しかも目の前には居酒屋。完全にホテルへご案内のコースなのが見え見えすぎる。
「食うもん食ってホテルでカロリーゼロってか?」
まったくふざけた話じゃないの。
とりあえず、そんなルートが用意されてるのかは確認しておく必要はあるかな。
「ホテル?いや、んなの聞いてないし、俺もなんもしてないけど。もしかして行きたいとか?」
「や、そういう意味じゃないんだけど一応ね、一応」
「ふうん?」
ホテルはとってないらしい。
おかしい。澪先輩もホテルでしっぽりって話を聞いてたのに、なんなのこの扱いの差は。
雫さん、「お前は食いもんとアルコールとエッチで十分だろ」ってか?バカにしてんだろ。事実だけど。
澪先輩の初めてんときだって食って飲んでシまくったからぐうの音も出ないくらいその通りだけども。
「そうじゃねえんだよなぁ」
少なくとも今は。
なんていうかさ、こう、見せ場、というかさ。大人として〜みたいなとこじゃん。いつもと違うところを見せてやるときはやる、ってのを見せるときじゃん。
ん?「ヤるときはヤる」の間違いじゃないか?って?やかましいわ。
なんて考えてる間も創司の目は看板に貼りついたまま。よっぽど気になるらしい。
「そんなに気になるなら入る?あんま手持ちないけど」
「雫から詫び代もらってるからいけるんじゃね?」
「マジ?どんくらい?」
「こんくらい」
と創司は手を広げてみせた。
「……マジ?」
「マジ。ほら、ついこの前大暴落しただろ?なんかその前にピキーンって来て全部売り払って、売りに全ツッパしたらめっちゃ儲けたんだと。光次の口座、普通の人なら白目剥くくらい入ってるってよ。あ、そういや光次に言い忘れた」
「なにを?」
「来年の確定申告と税金、震えて待ってろ。バーイ雫」
「……」
なんていうか、雫さん。どっか別の人種じゃないですかね?どうしたらそんなふうになれるのかな。

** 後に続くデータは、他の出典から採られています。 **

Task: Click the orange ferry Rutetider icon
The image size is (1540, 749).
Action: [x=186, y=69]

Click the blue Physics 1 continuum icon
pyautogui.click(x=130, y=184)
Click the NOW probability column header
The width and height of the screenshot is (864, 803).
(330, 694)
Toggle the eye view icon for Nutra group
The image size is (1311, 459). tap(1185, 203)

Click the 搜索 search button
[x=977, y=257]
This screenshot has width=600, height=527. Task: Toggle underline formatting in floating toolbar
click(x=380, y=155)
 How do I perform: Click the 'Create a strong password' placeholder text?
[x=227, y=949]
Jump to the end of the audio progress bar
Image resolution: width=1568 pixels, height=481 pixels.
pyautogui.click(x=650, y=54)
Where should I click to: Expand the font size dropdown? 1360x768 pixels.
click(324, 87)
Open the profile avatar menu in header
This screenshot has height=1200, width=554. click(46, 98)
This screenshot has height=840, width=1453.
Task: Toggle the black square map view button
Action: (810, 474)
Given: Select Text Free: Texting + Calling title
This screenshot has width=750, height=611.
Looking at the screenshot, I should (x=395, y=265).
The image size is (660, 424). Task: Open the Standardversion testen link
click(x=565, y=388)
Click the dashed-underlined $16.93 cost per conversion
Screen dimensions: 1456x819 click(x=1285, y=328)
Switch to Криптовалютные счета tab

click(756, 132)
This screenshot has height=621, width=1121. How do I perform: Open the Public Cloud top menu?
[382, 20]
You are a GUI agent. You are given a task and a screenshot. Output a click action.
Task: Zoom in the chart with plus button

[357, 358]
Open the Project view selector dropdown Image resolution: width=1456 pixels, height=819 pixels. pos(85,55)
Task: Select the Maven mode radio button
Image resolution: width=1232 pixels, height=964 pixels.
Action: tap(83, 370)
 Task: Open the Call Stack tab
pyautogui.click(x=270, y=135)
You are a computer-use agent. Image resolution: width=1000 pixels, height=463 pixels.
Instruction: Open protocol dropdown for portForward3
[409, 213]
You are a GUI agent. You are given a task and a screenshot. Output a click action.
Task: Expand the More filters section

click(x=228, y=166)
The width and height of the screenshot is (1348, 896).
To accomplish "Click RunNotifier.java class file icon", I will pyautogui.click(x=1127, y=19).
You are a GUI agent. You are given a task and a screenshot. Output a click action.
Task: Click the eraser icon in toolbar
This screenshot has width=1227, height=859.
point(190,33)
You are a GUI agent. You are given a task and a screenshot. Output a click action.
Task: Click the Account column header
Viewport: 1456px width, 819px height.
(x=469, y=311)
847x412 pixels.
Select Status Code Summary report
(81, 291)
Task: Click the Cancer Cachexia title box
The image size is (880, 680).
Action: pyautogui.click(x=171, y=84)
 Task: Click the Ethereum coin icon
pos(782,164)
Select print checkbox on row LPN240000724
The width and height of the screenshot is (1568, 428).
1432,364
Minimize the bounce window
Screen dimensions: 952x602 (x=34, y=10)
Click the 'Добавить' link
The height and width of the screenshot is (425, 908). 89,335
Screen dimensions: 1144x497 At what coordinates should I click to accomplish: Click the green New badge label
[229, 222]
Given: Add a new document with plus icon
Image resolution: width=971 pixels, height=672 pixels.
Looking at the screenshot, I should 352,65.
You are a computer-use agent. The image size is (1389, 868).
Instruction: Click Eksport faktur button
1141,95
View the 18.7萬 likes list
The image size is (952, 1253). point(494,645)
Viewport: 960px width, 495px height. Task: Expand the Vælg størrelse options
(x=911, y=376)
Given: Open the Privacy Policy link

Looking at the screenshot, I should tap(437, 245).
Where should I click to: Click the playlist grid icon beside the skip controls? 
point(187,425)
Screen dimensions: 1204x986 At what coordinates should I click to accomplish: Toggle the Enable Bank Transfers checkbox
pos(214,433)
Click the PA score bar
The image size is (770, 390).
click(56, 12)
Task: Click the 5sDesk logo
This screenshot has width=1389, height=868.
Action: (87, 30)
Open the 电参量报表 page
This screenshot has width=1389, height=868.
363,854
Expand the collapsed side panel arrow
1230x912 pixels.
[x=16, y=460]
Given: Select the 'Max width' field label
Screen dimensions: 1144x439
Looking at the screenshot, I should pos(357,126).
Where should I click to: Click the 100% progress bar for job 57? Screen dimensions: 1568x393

「ってなわけで使いきれない泡銭だからさっさと使って、ってことで貰った。小遣いにしても多すぎるけどな」
ちなみに最初の原資は高校時代のお小遣いだとか。元々創司があまりお金に興味がないのと物欲もなかったのもあって、生活費を含めて全部雫に管理を丸投げしたのがはじまりらしい。あとは雫曰く、テキトーにやって半年で倍ドン、1年経って倍プッシュ、と続いて、そこにほのかから「これも〜」と光次の給料も回されての今。複利ってスゴいね。よくわからないけど。
「取り敢えず使っていいヤツなのね?」
「ああ。むしろ使ってって頼まれたレベル」
「じゃあ、入ろっか」
なんだか大人としての何かを完全に打ちのめされた気がするけど、あたしはその事実から目を逸らしてお店の中に入っていった。